■ Stored records ■

....

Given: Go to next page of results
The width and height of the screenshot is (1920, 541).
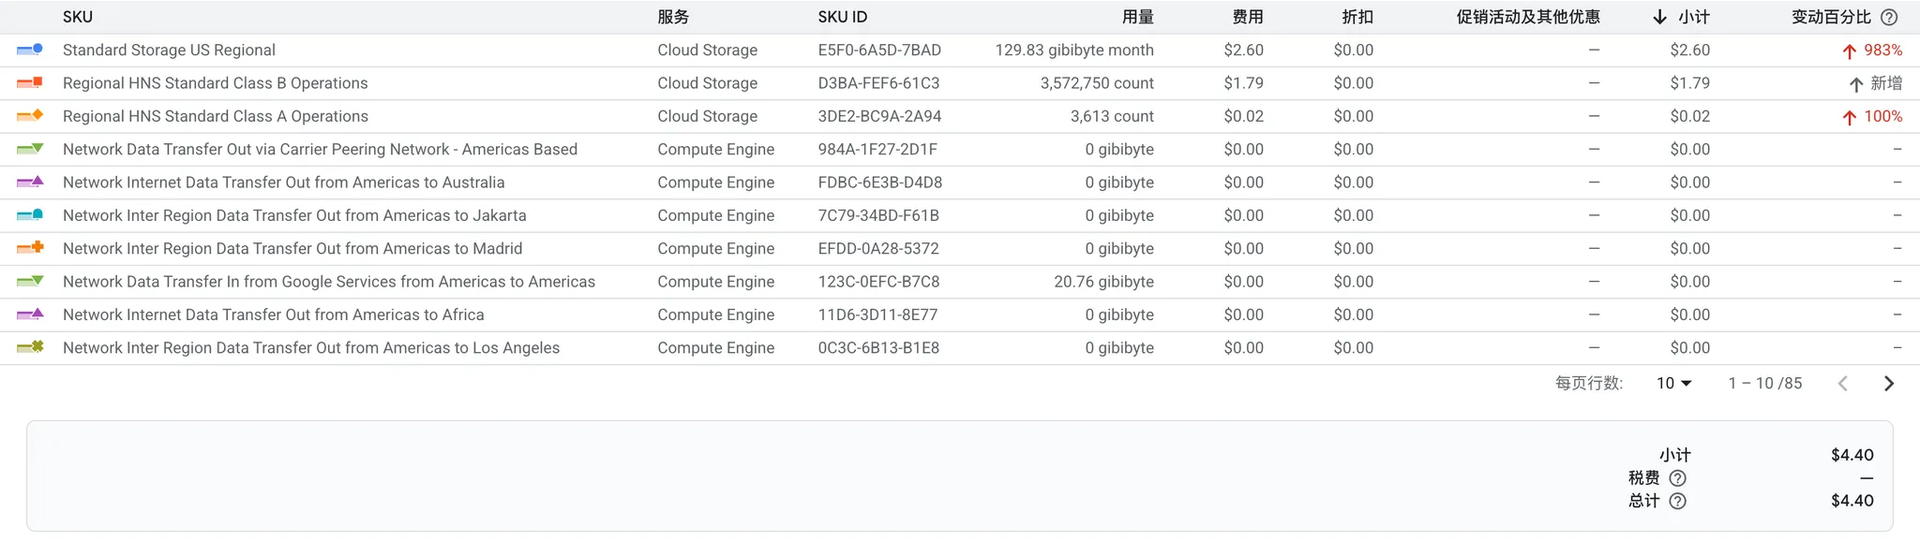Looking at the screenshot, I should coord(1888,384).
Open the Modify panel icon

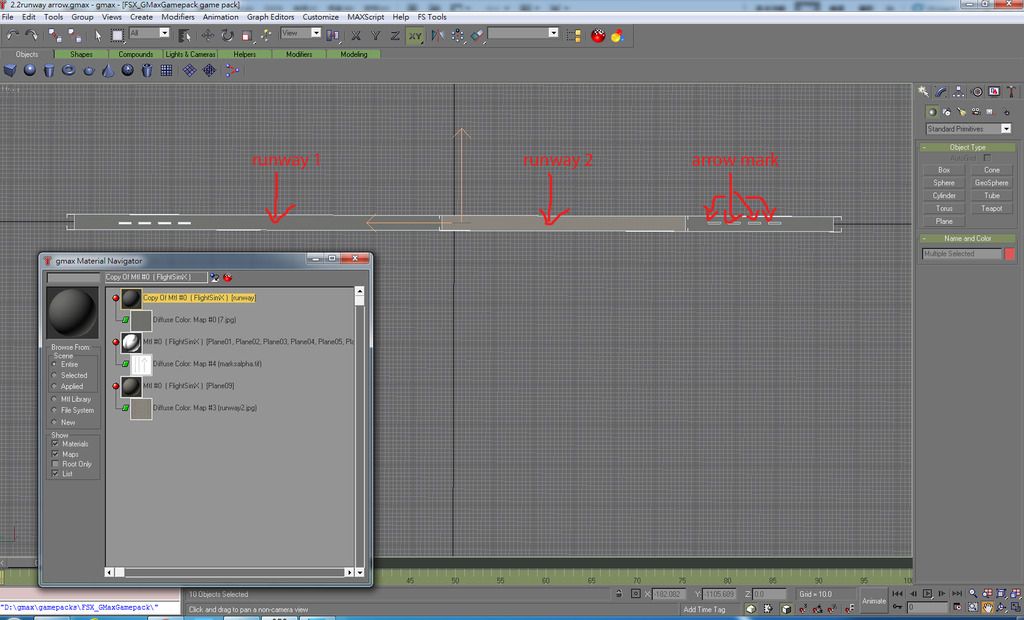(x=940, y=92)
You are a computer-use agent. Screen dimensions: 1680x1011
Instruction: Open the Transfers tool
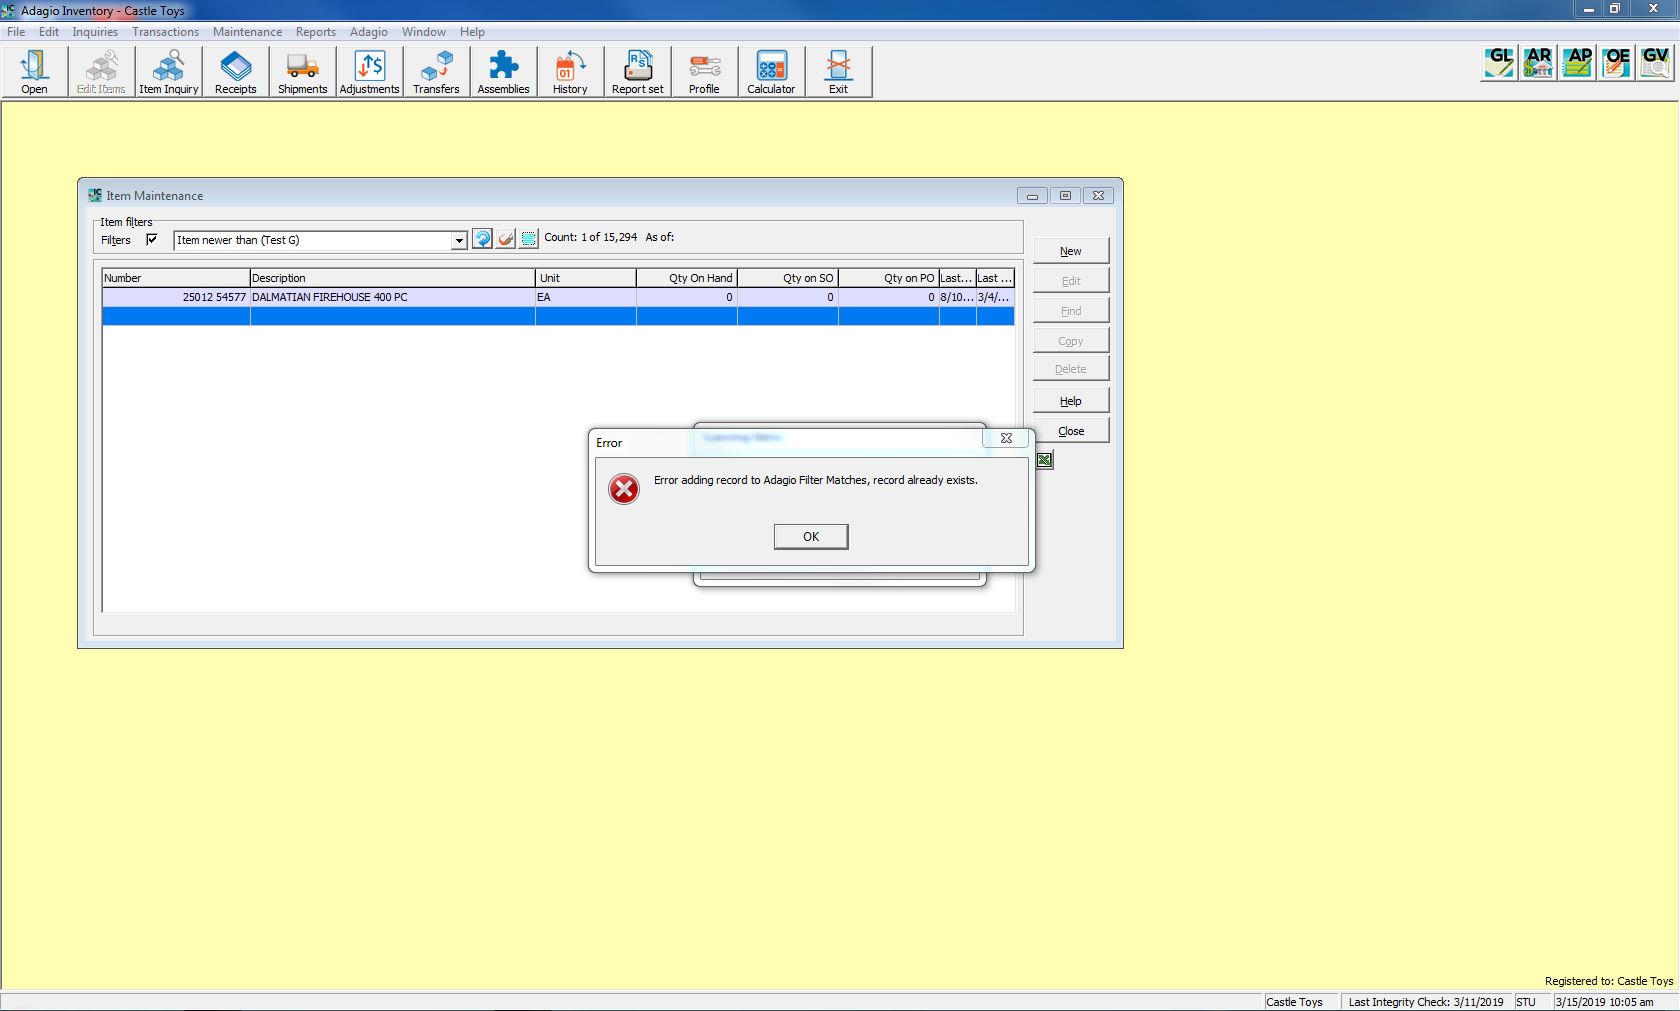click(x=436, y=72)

....

■ Task instructions ■
Transcribe all lines above exactly, skipping pictures.

■ Answer box ■
Given: Go to next page of results
The width and height of the screenshot is (1920, 541).
Looking at the screenshot, I should coord(1888,384).
Open the Modify panel icon

(x=940, y=92)
You are a computer-use agent. Screen dimensions: 1680x1011
Instruction: Open the Transfers tool
click(x=436, y=72)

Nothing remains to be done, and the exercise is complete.